New project: deepspeech websocket server & client


#1

DeepSpeech WebSocket Server

This is a WebSocket server (& client) for Mozilla’s DeepSpeech, to allow easy real-time speech recognition, using a separate client & server that can be run in different environments, either locally or remotely.

Work in progress. Developed to quickly test new models running DeepSpeech in Windows Subsystem for Linux using microphone input from host Windows. Available to save others some time.

Features

  • Server
    • Streams raw audio data from client via WebSocket
    • Streaming inference via DeepSpeech v0.2+
    • Single-user (issues with concurrent streams)
  • Client
    • Streams raw audio data from microphone to server via WebSocket
    • Voice activity detection (VAD) to ignore noise and segment microphone input into separate utterances

Running DeepSpeech inside Docker Container
(Lissyx) #2

Nice, just be ready, 0.3.0 is coming :slight_smile:


(Alexander Ploner) #3

Awesome :slight_smile:
Might be a great way to explore possibilities/use deep seach for research projects on mobile devices until there are stable enough ports for Android and iOS.


(Neil Stoker) #4

Looks like a really good idea.

Have you had any success with the client on Linux at all?

I have run into various audio issues with PyAudio, on both my Arch Linux laptop and also on a Raspberry Pi (which has a Matrix Voice hat for the microphone). I can post more detail later (it’s late now!) but thought I’d check if anything like either environment had been successful for you?

You mention you were running on Windows host, so maybe it’s less fiddly there than I’m finding audio on Linux :slightly_smiling_face:


#5

Thanks!

I admit my usage is for the client running on Windows, where pyaudio installed from binary wheels couldn’t be easier.

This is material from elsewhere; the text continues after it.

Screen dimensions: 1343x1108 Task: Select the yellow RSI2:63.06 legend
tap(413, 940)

I haven’t used pyaudio on your 2 platforms, but it worked fine for me on Ubuntu 18.04 recently, once I installed the portaudio19-dev headers and added my user account to the audio group.


(Neil Stoker) #6

Thanks @daanzu. I managed to get it working - the microphone wasn’t set up right in PulseAudio and once I got that right (plus figured out a small issue with my laptop’s firewall!) I managed to get it working between two computers, both running Arch Linux.

It looks like it’ll be v useful - thanks again for putting this great project out there :slight_smile:


(Engineeraashish20) #7

@daanzu: I am trying to make the setup for the server on Ubuntu. But when I tried running the command, I got the below error. Please advice.

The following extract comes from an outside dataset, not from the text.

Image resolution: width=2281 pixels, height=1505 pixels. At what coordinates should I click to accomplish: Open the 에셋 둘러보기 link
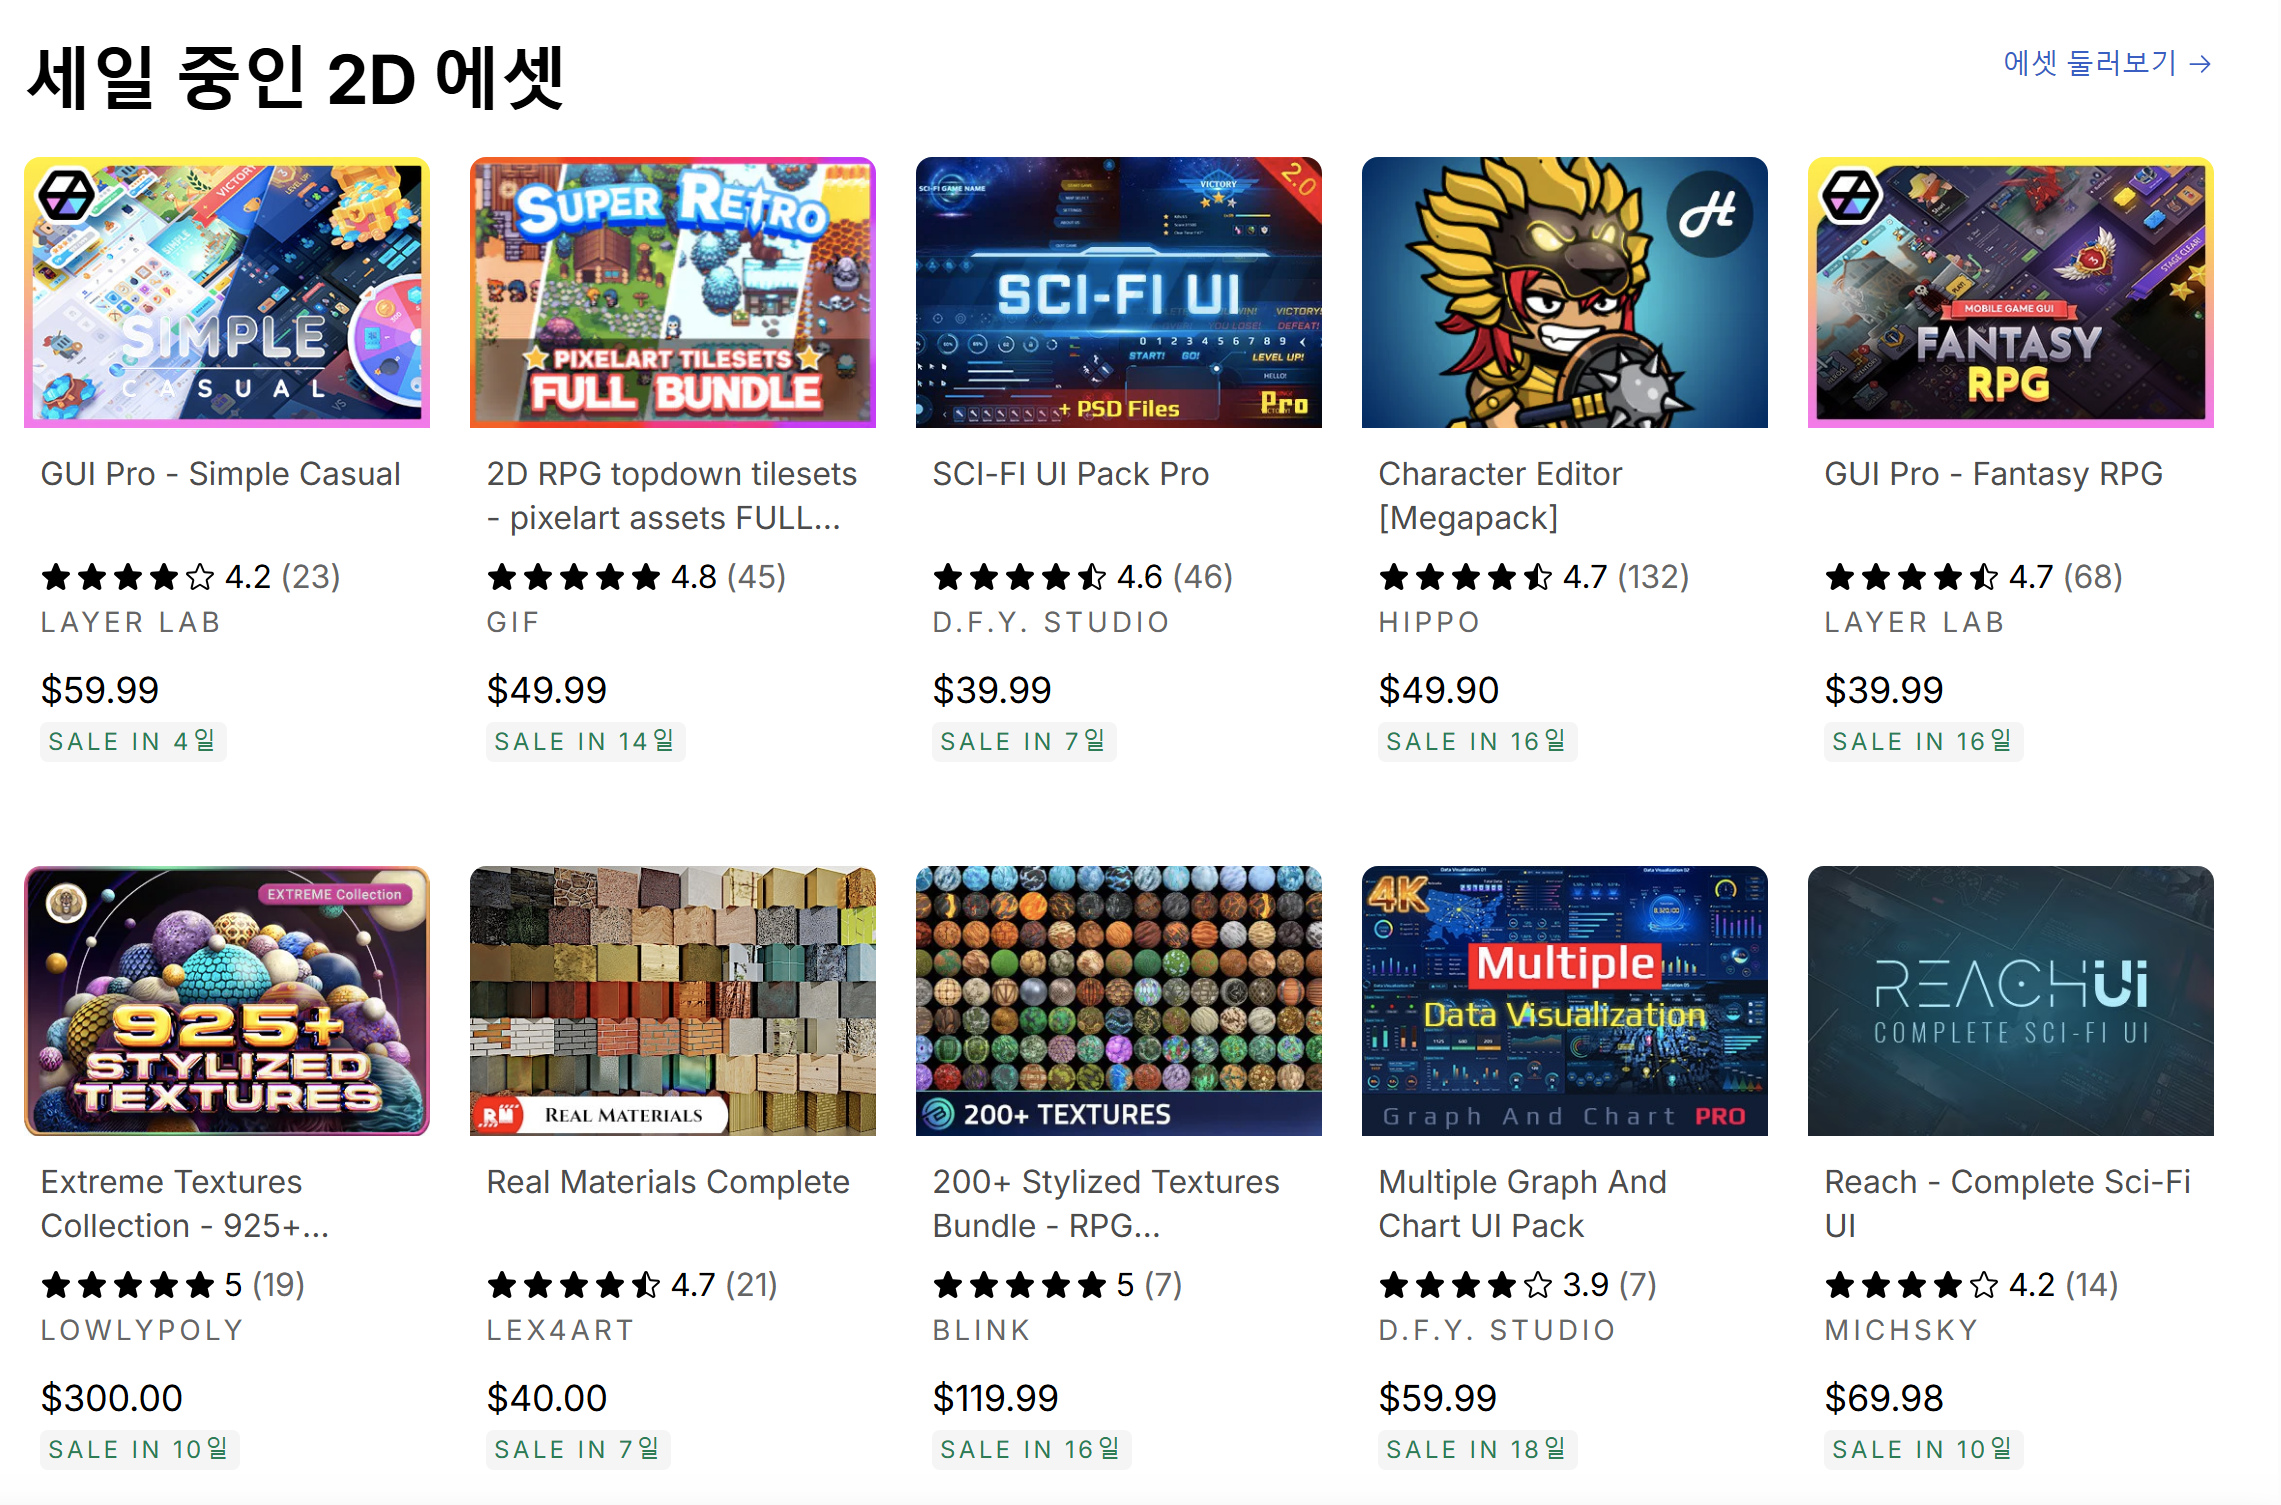[2106, 63]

/deepspeech-websocket-server$ python server.py --model …/models/daanzu-6h-512l-0001lr-425dr/ -l -t
Traceback (most recent call last):
File “server.py”, line 4, in
from bottle import get, run, template
ImportError: No module named bottle

The requirement is already installed, but I am getting the same error.

/deepspeech-websocket-server$ pip install bottle
Requirement already satisfied: bottle in /usr/local/lib/python3.5/dist-packages
You are using pip version 9.0.1, however version 18.1 is available.
You should consider upgrading via the ‘pip install --upgrade pip’ command.


(Engineeraashish20) #8

@daanzu: Also, I am facing installation issues of client on windows. I tried googling it but not much success.

I get the below error on running (pip install -r requirements-client.txt)

src/_portaudiomodule.c(29): fatal error C1083: Cannot open include file: ‘portaudio.h’: No such file or directory
error: command ‘C:\Program Files (x86)\Microsoft Visual Studio\2017\BuildTools\VC\Tools\MSVC\14.16.27023\bin\HostX86\x64\cl.exe’ failed with exit status 2


#9

These appear to be general Python installation/configuration issues. On Ubuntu, python isn’t seeing the installed package; and on Windows, pip should be getting the binary wheel for pyaudio and not need to compile. Do other python scripts work? I’d suggest pursuing general python support resources.


(Engineeraashish20) #10

@daanzu: Thanks for the reply. I am able to run the setup, with pre-trained model available at https://github.com/mozilla/DeepSpeech/releases/download/v0.3.0/deepspeech-0.3.0-models.tar.gz

Do I need to use model/daanzu-6h-512l-0001lr-425dr for the setup?

My client is running on Windows and Server on Ubuntu. Can you please point where I need to make changes, so that client can send the input (.wav) to the server and server can send it back to client (text) (ip for client and server)?

I tried below command, but I don’t see any audio getting saved in C directory. Please refer the screenshot.


#11

The model/daanzu-6h-512l-0001lr-425dr is just my model directory for testing. Just pass any model directory to use, like the pre-trained model, and use the default names. Or pass each parameter/filename individually.

Currently, the client just listens to the microphone for audio. It would be easy to modify it to read wav files, though: just add wav-file reading code to consumer function. The protocol is dead simple, so it’d be easy to just write a new client, too.

Your command looks good; but the absolute Windows path might be getting parsed wrong. Try “.” for the current directory, or any relative path. It should show a spinner when it hears audio on the microphone, too.


(Engineeraashish20) #12

@daanzu: I also want real-time streaming of audios. So, I want the client listen to the microphone. I made the changes but somehow I still son’t see any spinner coming up when I speak. It’s dead. Any help?

What I understood till now, is the client will listen the microphone and will create the WAV file and this file will be routed to the server to text transformation. So, I believe I don’t have to make any changes to the client code.